(Screenshot grounding data)
****************************************

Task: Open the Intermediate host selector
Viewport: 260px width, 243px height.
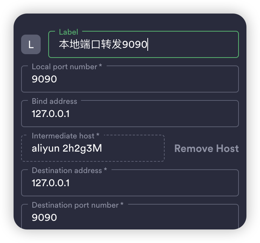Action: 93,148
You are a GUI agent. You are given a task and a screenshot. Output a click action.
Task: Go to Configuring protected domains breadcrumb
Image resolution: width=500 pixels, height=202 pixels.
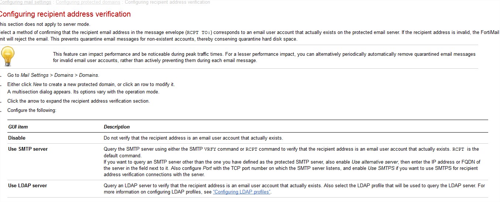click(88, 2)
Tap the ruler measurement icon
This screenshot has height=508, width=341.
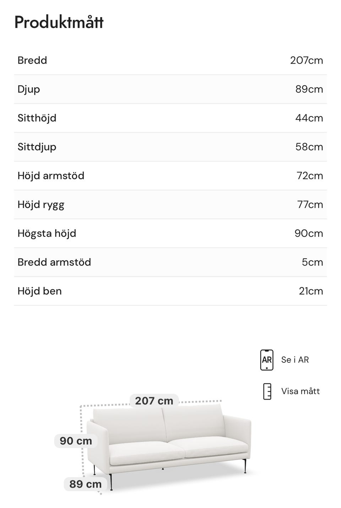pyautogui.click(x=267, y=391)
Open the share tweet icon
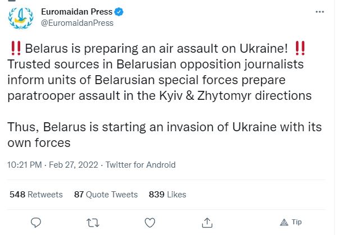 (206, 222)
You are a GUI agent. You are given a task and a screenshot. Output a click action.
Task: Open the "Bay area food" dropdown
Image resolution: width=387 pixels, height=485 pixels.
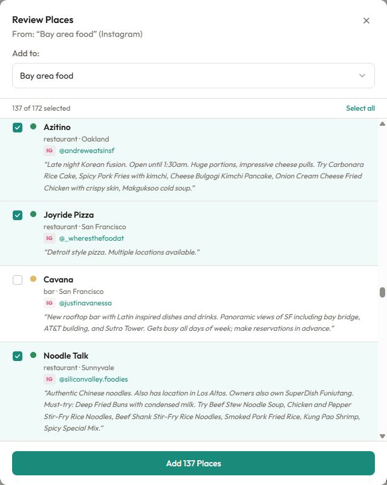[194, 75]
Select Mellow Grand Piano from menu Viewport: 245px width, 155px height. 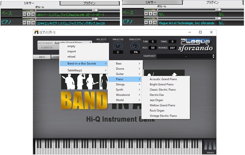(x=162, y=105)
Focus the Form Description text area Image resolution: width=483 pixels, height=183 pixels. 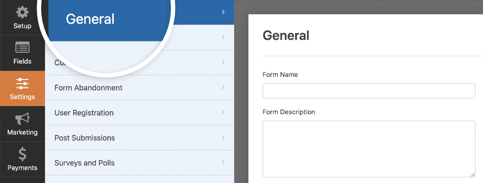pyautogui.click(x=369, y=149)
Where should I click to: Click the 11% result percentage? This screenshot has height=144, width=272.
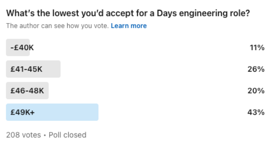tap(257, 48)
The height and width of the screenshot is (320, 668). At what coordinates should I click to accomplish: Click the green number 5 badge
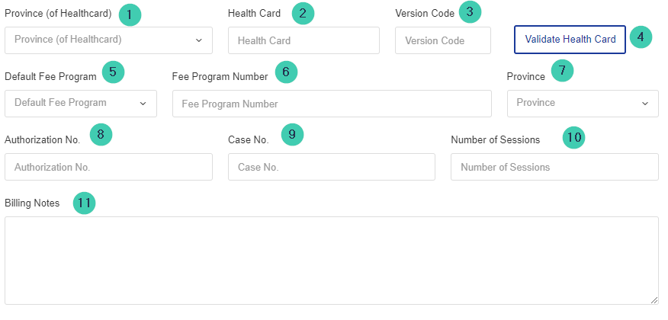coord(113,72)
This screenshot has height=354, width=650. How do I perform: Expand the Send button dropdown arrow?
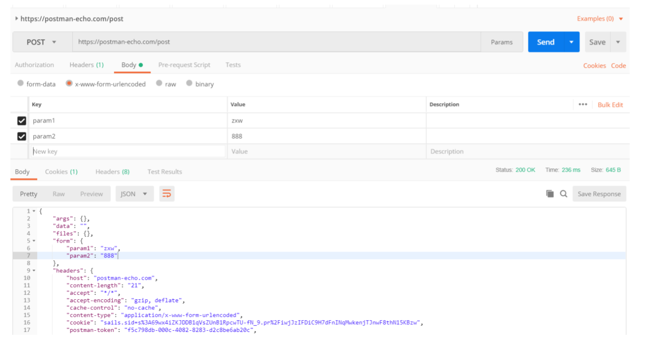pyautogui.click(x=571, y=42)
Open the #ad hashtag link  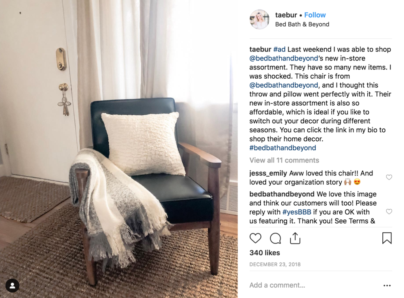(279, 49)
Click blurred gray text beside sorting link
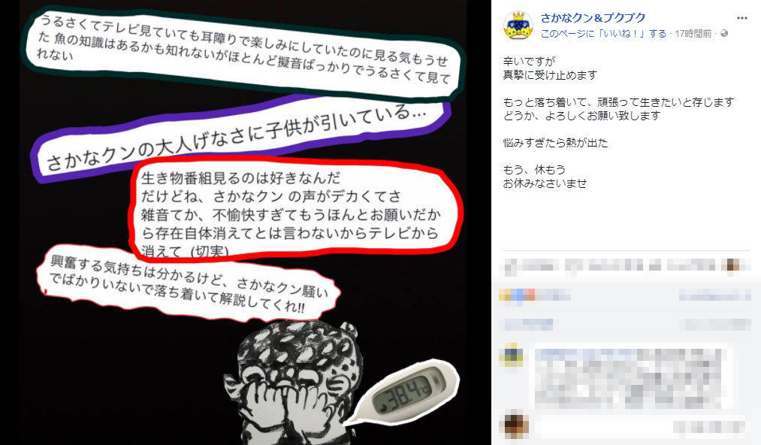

****************************************

■ **Work required**: Pictures do not belong in the copy. Repeat only the lines from the top of the records through the line containing "Tap the ruler measurement icon".

■ **Task result**:
Task: Open the Intermediate host selector
Viewport: 260px width, 243px height.
Action: 93,148
You are a GUI agent. You are given a task and a screenshot. Output a click action.
Task: Go to Configuring protected domains breadcrumb
Image resolution: width=500 pixels, height=202 pixels.
click(88, 2)
Tap the ruler measurement icon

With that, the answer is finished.